Para Pedro Malan, ex-ministro da Fazenda, e Gustavo Franco, ex-presidente do Banco Central (BC), o tema fiscal é a “perna” que falta ser fortalecida do tripé macroeconômico, composto também pelo câmbio flutuante e a meta de inflação, para criar as condições de crescimento sustentável do País.

“A agenda de responsabilidade fiscal foi um tema recorrente em todos esses anos, está viva hoje e incompleta”, disse Franco, nesta quinta-feira, 6 de junho, no MKBR24, evento da Associação Brasileira das Entidades dos Mercados Financeiro e de Capitais (Anbima) e da B3.

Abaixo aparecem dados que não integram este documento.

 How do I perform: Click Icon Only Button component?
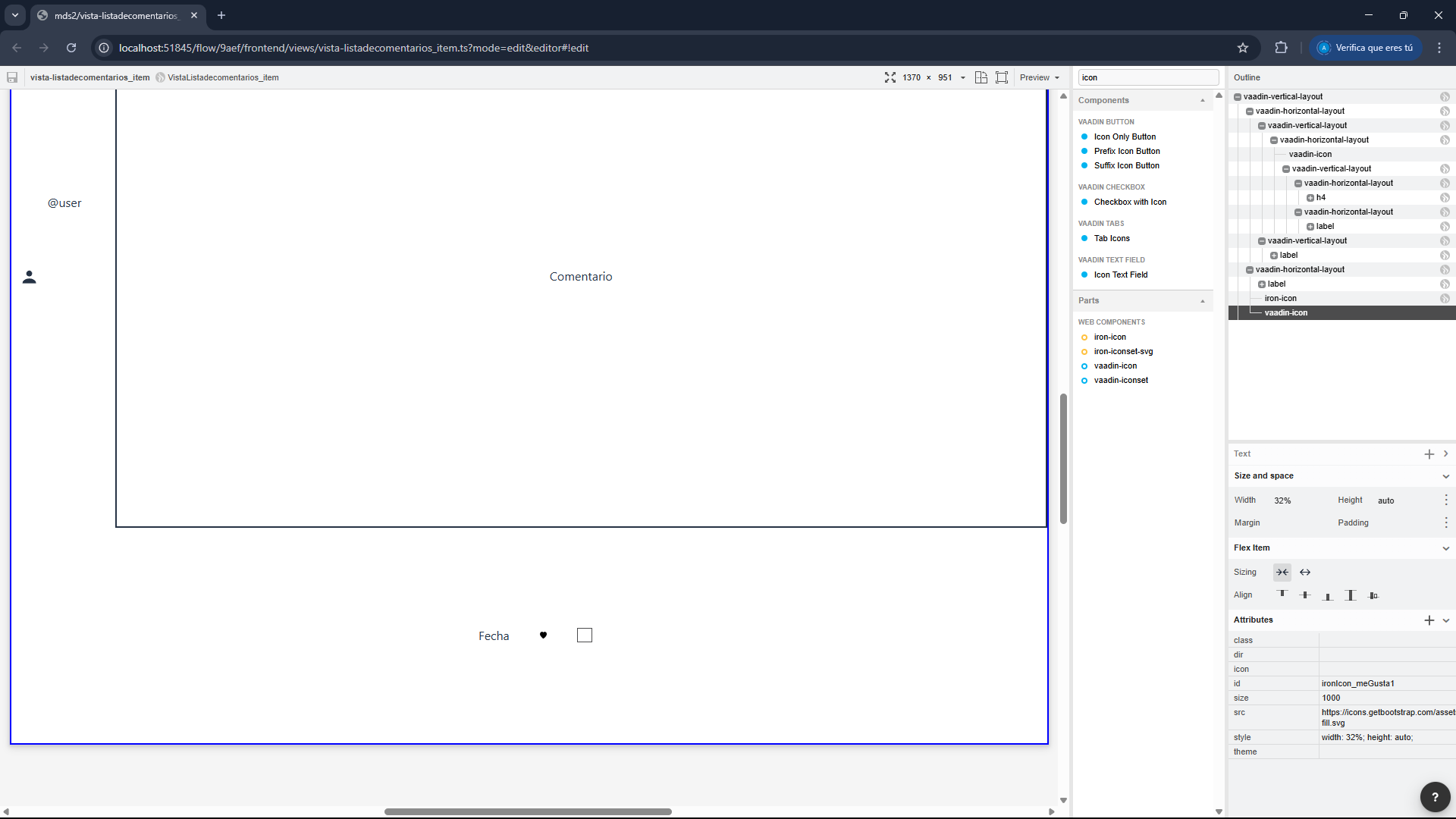[x=1125, y=136]
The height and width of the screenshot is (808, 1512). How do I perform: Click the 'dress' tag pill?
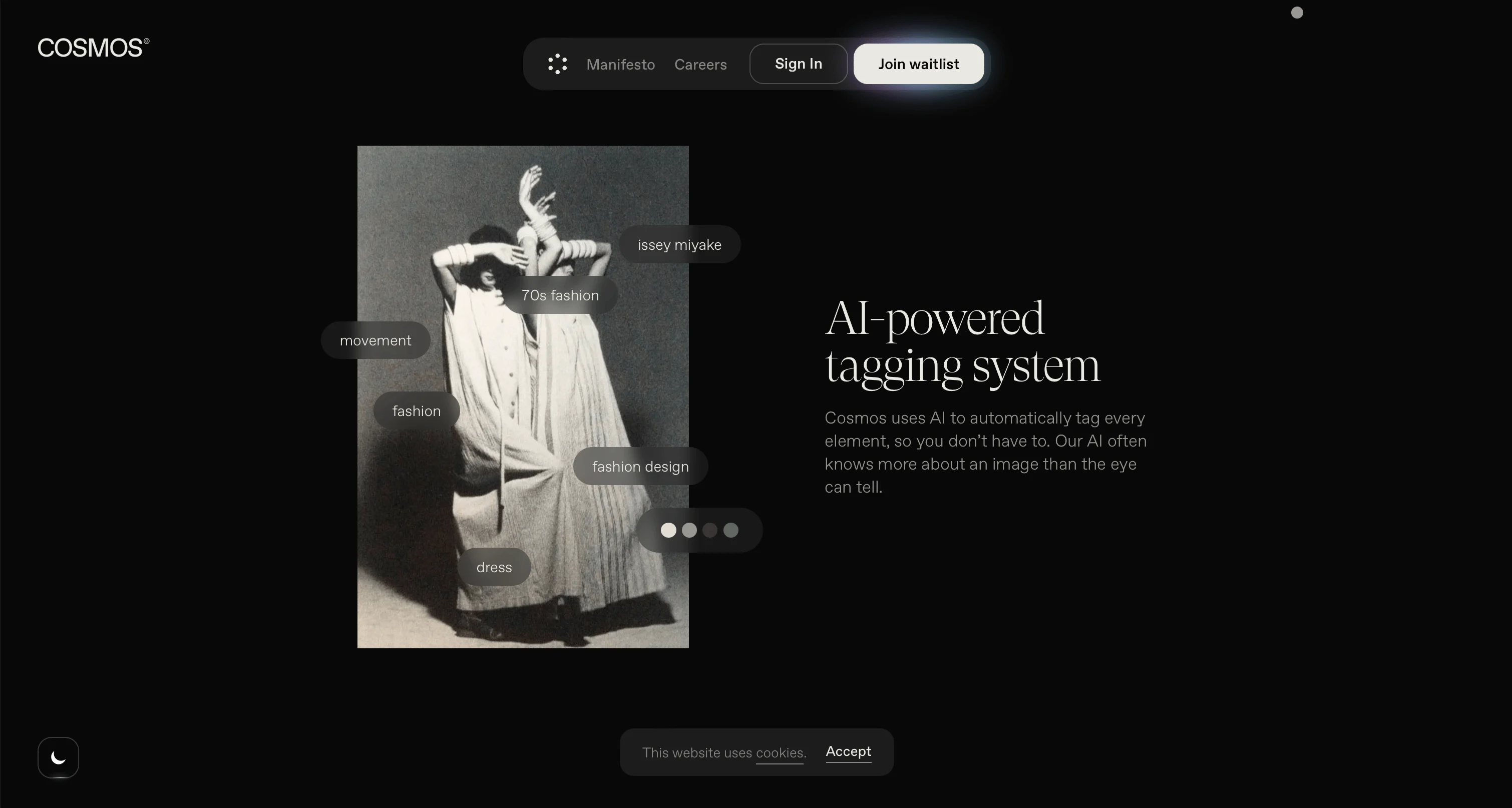coord(494,567)
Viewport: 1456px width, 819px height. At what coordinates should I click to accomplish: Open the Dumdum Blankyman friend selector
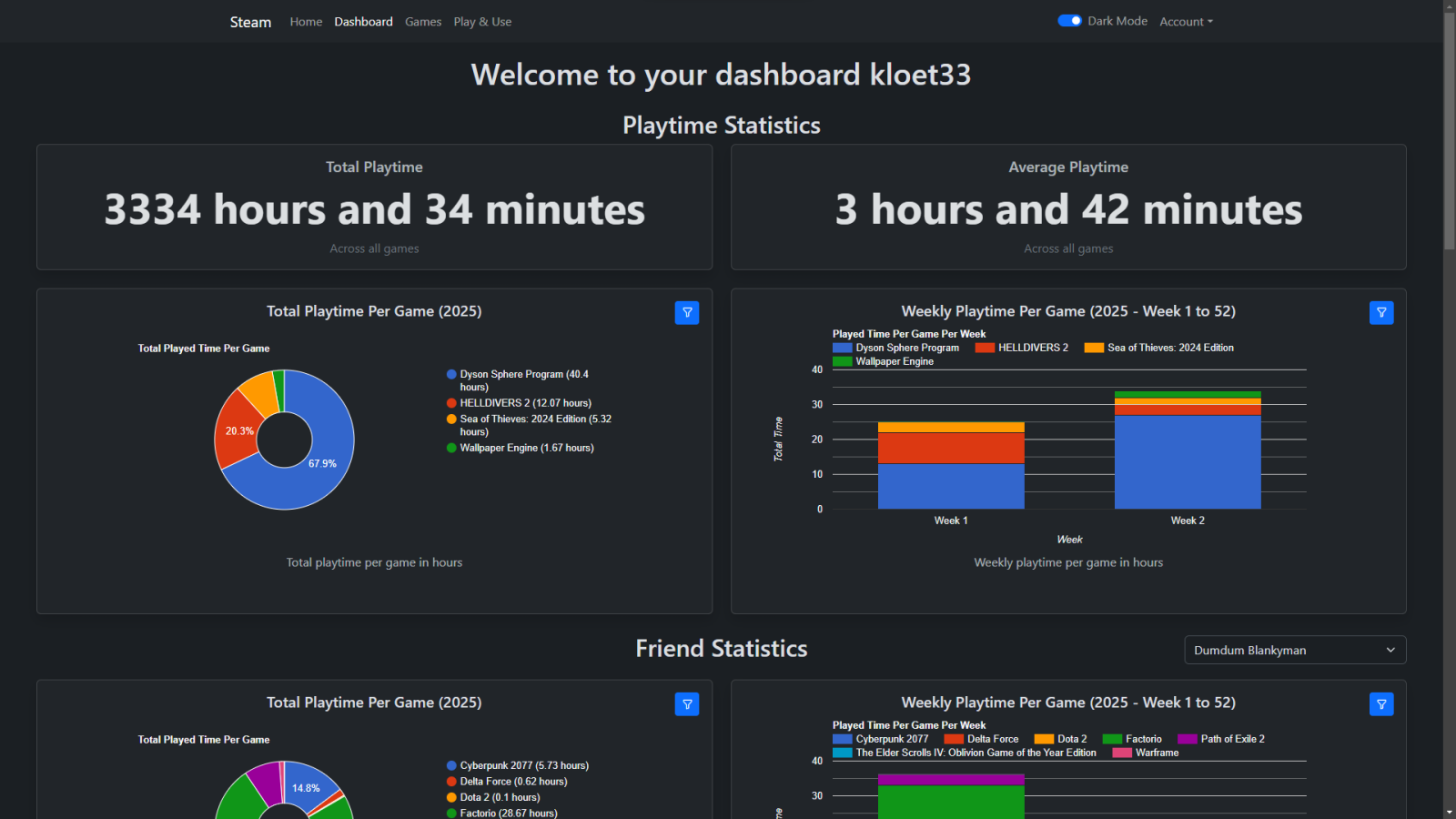pos(1294,650)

Segundo ele, a questão fiscal é a mais importante neste momento, em especial ao mercado de capitais, porque é a que vai levar ao grau de investimento, o que, por sua vez, vai levar a juros menores, destravando valor na economia.

Franco lembrou dos efeitos que o Plano Real teve em aumentar o valor de mercado da Bolsa brasileira. Antes, o market cap estava na casa dos US$ 300 bilhões. Com o Real, ele foi para mais de US$ 1,7 trilhão. Um regime fiscal mais responsável pode ter o mesmo efeito, segundo o ex-presidente do Banco Central.

“Uma alteração macroeconômica assim, tectônica, altera os termos de troca entre o presente e o futuro de uma forma extraordinária, criando riqueza num ritmo muito superior ao crescimento do PIB”, disse. “O bom comportamento fiscal pode causar isso.”

Malan destacou que o Plano Real arraigou entre a população a importância de manter a inflação em patamares controlados, avaliando que a população não é mais complacente com governantes lenientes com a inflação.

Mas disse que a questão fiscal ainda é um ponto em aberto, afirmando que não há clareza quanto ao regime olhando para uma perspectiva de longo prazo. Segundo Malan, ainda falta ao Brasil fazer escolhas em relação aos seus gastos, considerando que existem demandas legítimas por aumento dos gastos públicos, ao mesmo tempo em que precisa garantir que essas demandas caibam dentro do orçamento.

A falta de ação nesta frente, com a priorização das demandas por gastos olhando o longo prazo, continuará gerando volatilidade e problemas para a economia, prejudicando as expectativas de inflação. “Não há um risco de hiperinflação, mas de inflações altas”, afirmou Malan. “Espero que esse tema seja discutido, porque é um problema de curto, médio e longo prazo.”

A grande questão é conseguir convencer os políticos em relação aos méritos do comedimento fiscal e priorização de gastos, considerando que se trata de um assunto que atinge uma série de interesses.

Isso exige uma liderança política tal qual o ex-presidente Fernando Henrique Cardoso teve no momento de articulação do Plano Real, algo que não se vê atualmente, segundo Franco.

“Ele transformava ideias elaboradas de economistas em conversas em Brasília que progrediam”, afirmou Franco. “Não temos mais essa capacidade de liderança em Brasília, infelizmente.”